As summer draws to a close, parents - more than kids - begin thinking about back to school. Shopping for clothes and school supplies often top the list of things to do to prepare. However, to help your child have the best start to a successful school year, establishing good sleeping habits is one of the most important things you can do as a parent.

Here are the top three things to establishing better sleep habits:

1. ESTABLISH ROUTINES

Establish regular bedtime and wake-time hours. During the summer many children and teens slip into a cycle of sleeping in. This becomes a difficult habit to break, so it is best to begin a couple of weeks before the start of school to correct this.  Establish specific bedtime and wake-time hours. On weekends, it is OK to sleep in, but limit this to no more than two hours each day for your child. Encourage your child to get out of bed immediately and not linger or rely on the dreaded “snooze” control for that extra five minutes of sleep. For younger school-aged children, avoid naps during the day longer than 20 minutes.

Wind down before bedtime.  For younger children especially, establishing a bedtime routine that may include bath time, teeth brushing, and story time is a great way to get ready for sleep. For older children and teens, reading a book or listening to lite music may help them relax.

2. CREATE THE RIGHT SLEEP ATMOSPHERE

Avoid distractions. The best sleeping environment is usually one where light and noise are kept to a minimum. However, every child is different and too little light or too little noise can also prove to be an inhibitor to a restful sleep. Check for things that may be a distraction, such as the light from the street lamp finding its way through the window blind, or the ticking from that battery operated clock.

Control Electronics. Avoid any stimulation from electronics at least one hour before sleep time. This includes the use of cell phones, computers, tablets, loud music, and TV. The best thing to do is to avoid having any electronics in your child’s bedroom. Separating teens from their cell phone may be an uphill battle though. As a compromise, insist that the cell phone is powered off and out of arm’s reach. Placing it on a table or a dresser across the room is ideal, and may be an incentive for your teen to get out of bed in the morning! (see Establishing Routines)

Help your child feel safe. This tends to be a bigger issue for younger children who may be frightened of the dark or sleeping alone. Lots of encouragement will help! Keeping a nightlight that does not cast too much light is a good idea. Avoid TV shows and movies, especially scary ones, too close to bedtime. This goes for scary bedtime books and stories as well.

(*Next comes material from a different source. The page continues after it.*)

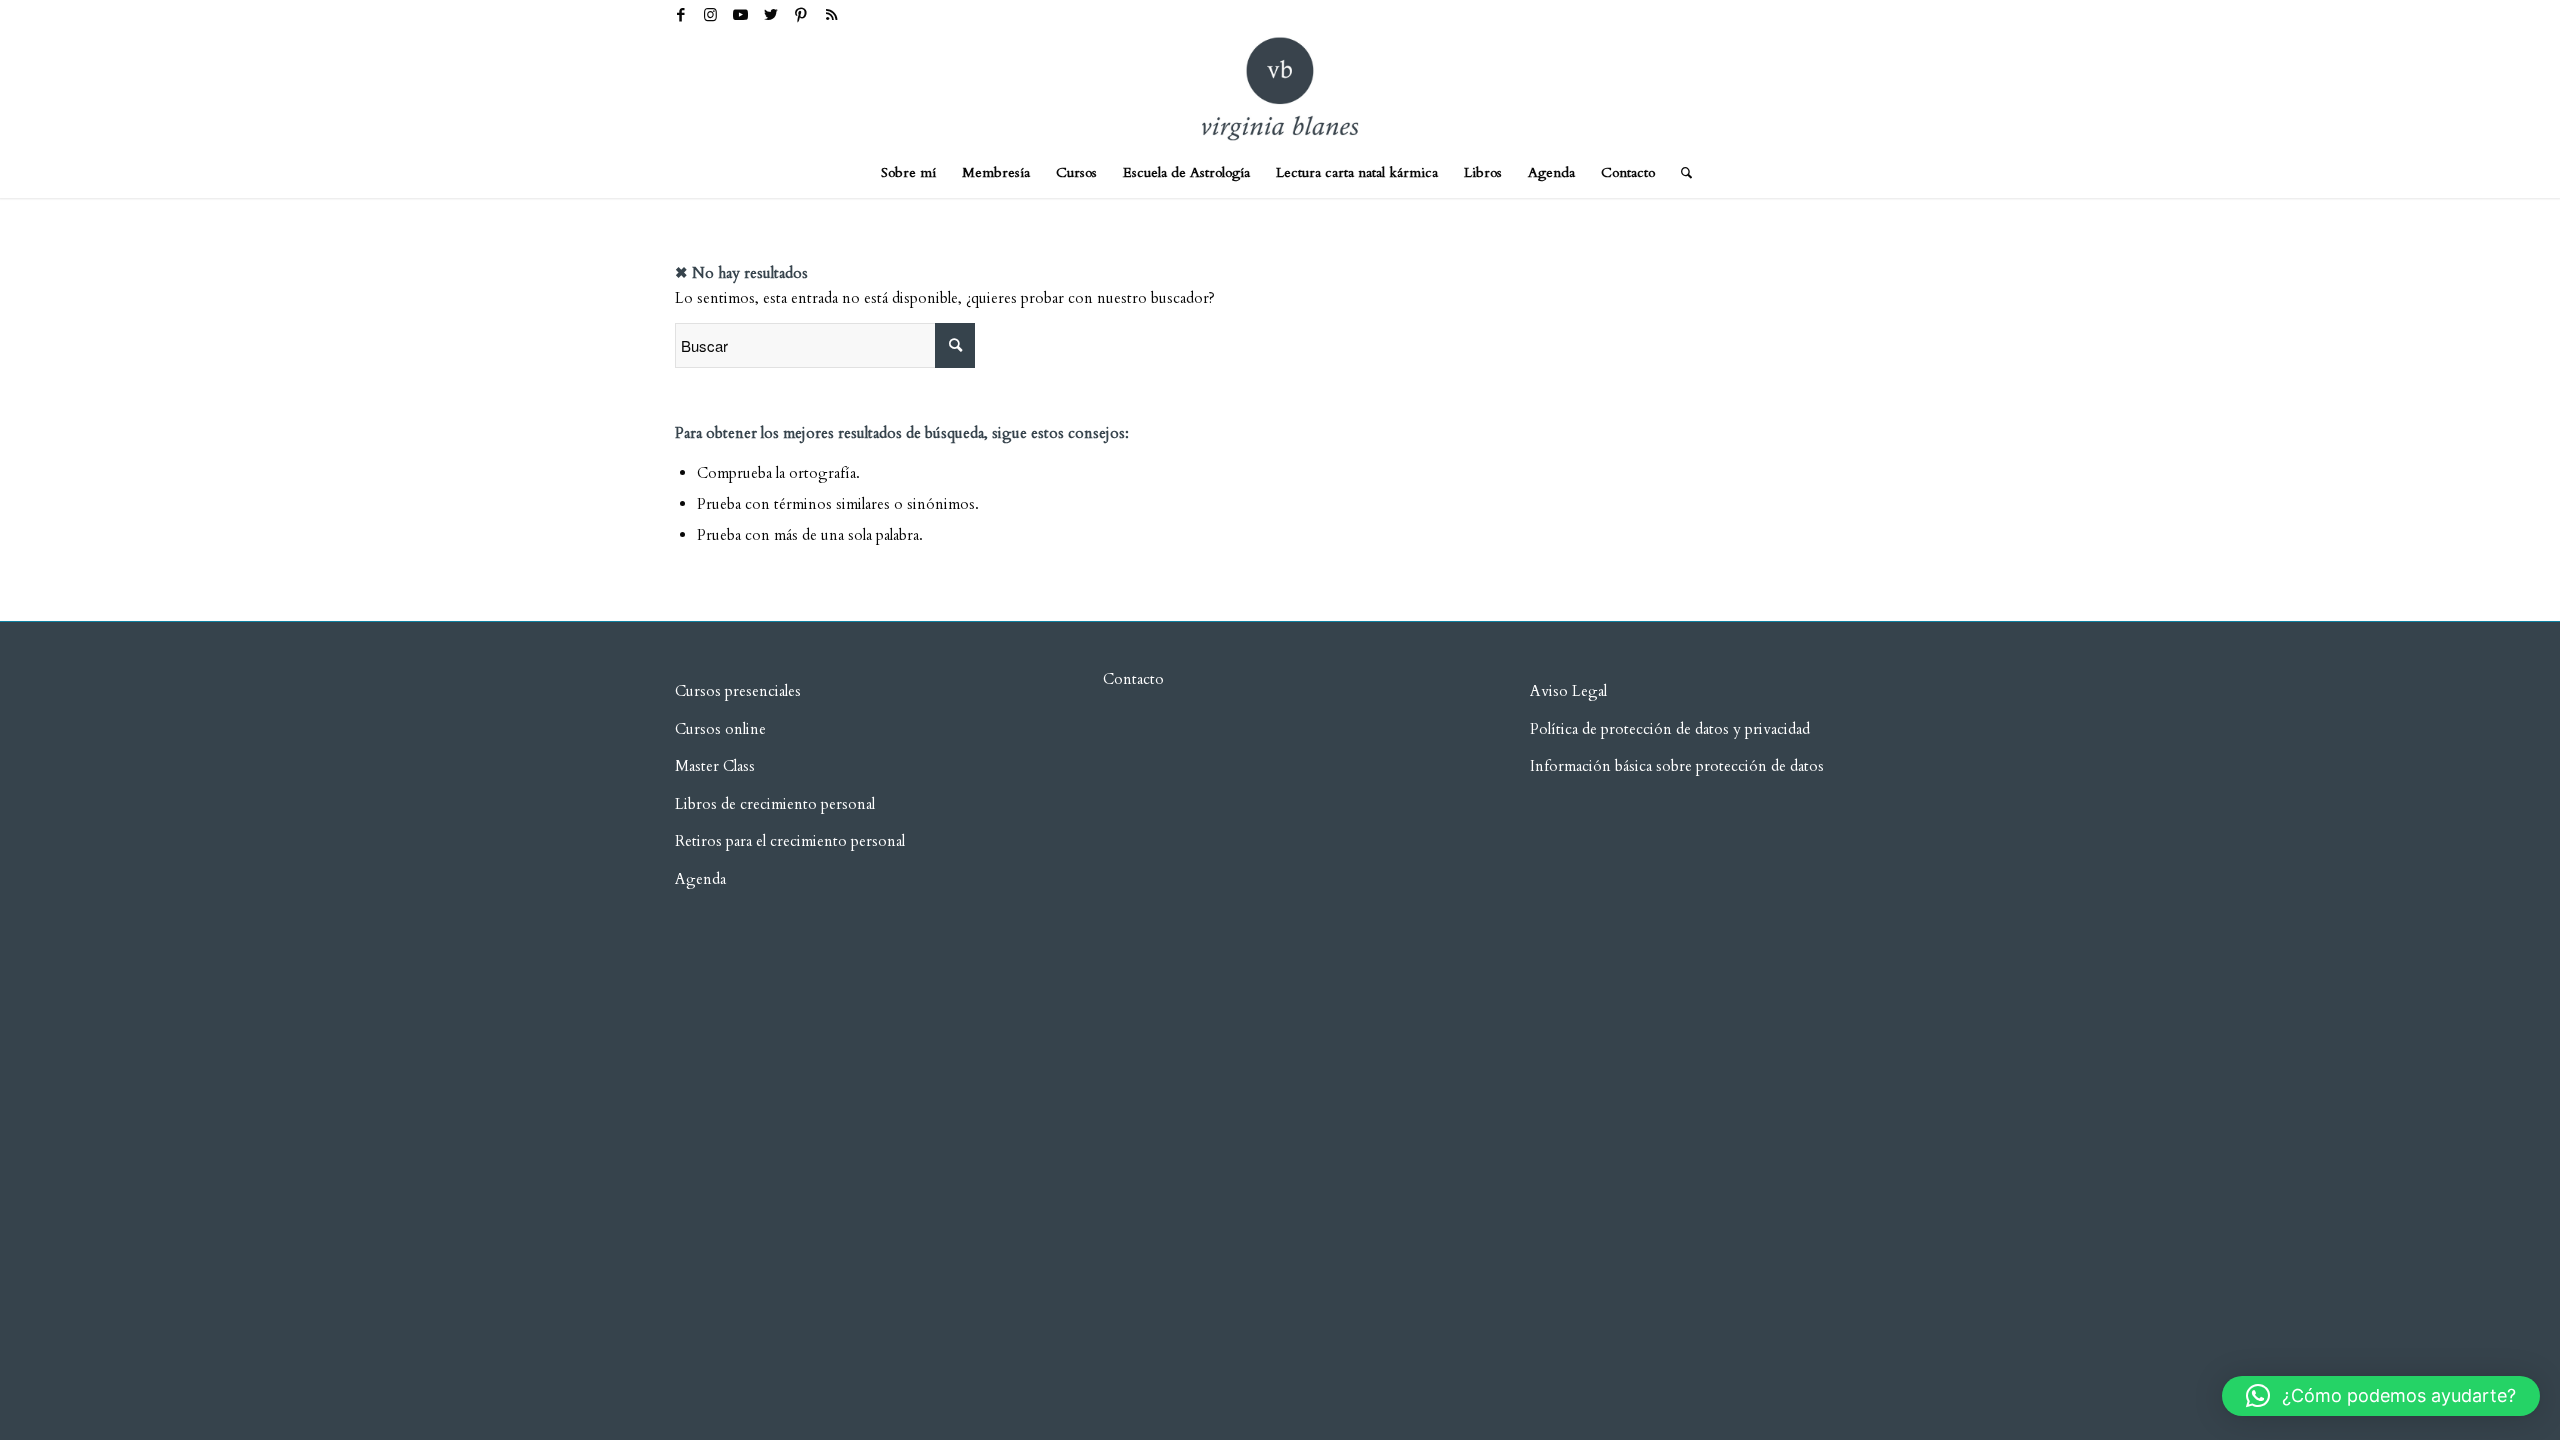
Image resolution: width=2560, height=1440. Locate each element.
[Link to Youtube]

3. ENCOURAGE A HEALTHY LIFESTYLE

Establish healthy eating routines. Just like bedtime and wake-time hours, it is important to maintain consistent meal times for your children. It goes without saying that breakfast is the most important meal of the day, so establishing healthy morning routines that leave sufficient time for a nutritious breakfast is the key. Don’t eat too close to bedtime, however being too hungry or too full can equally affect a child’s ability to fall asleep. Lastly, avoid foods with caffeine, especially energy drinks and chocolate.

Encourage physical activity. Encourage exercise and physical activity throughout the day, especially outdoors. Organized sports or outdoor play with friends increase needed exposure to fresh air and sunlight and helps children develop healthy social interaction skills. Limit time on video games and other electronic devices which tend to encourage a sedentary lifestyle. Lastly, discourage too much physical activity late at night as the increased stimulation can make it harder for your child to wind down for a relaxing sleep.

Children with a healthy sleeping pattern will be happier, healthier, and have a greater chance for success at school and later in life. It’s never too late to start incorporating these helpful tips, however, if you can establish these in the weeks before school starts, your child will be on the road to a great school year!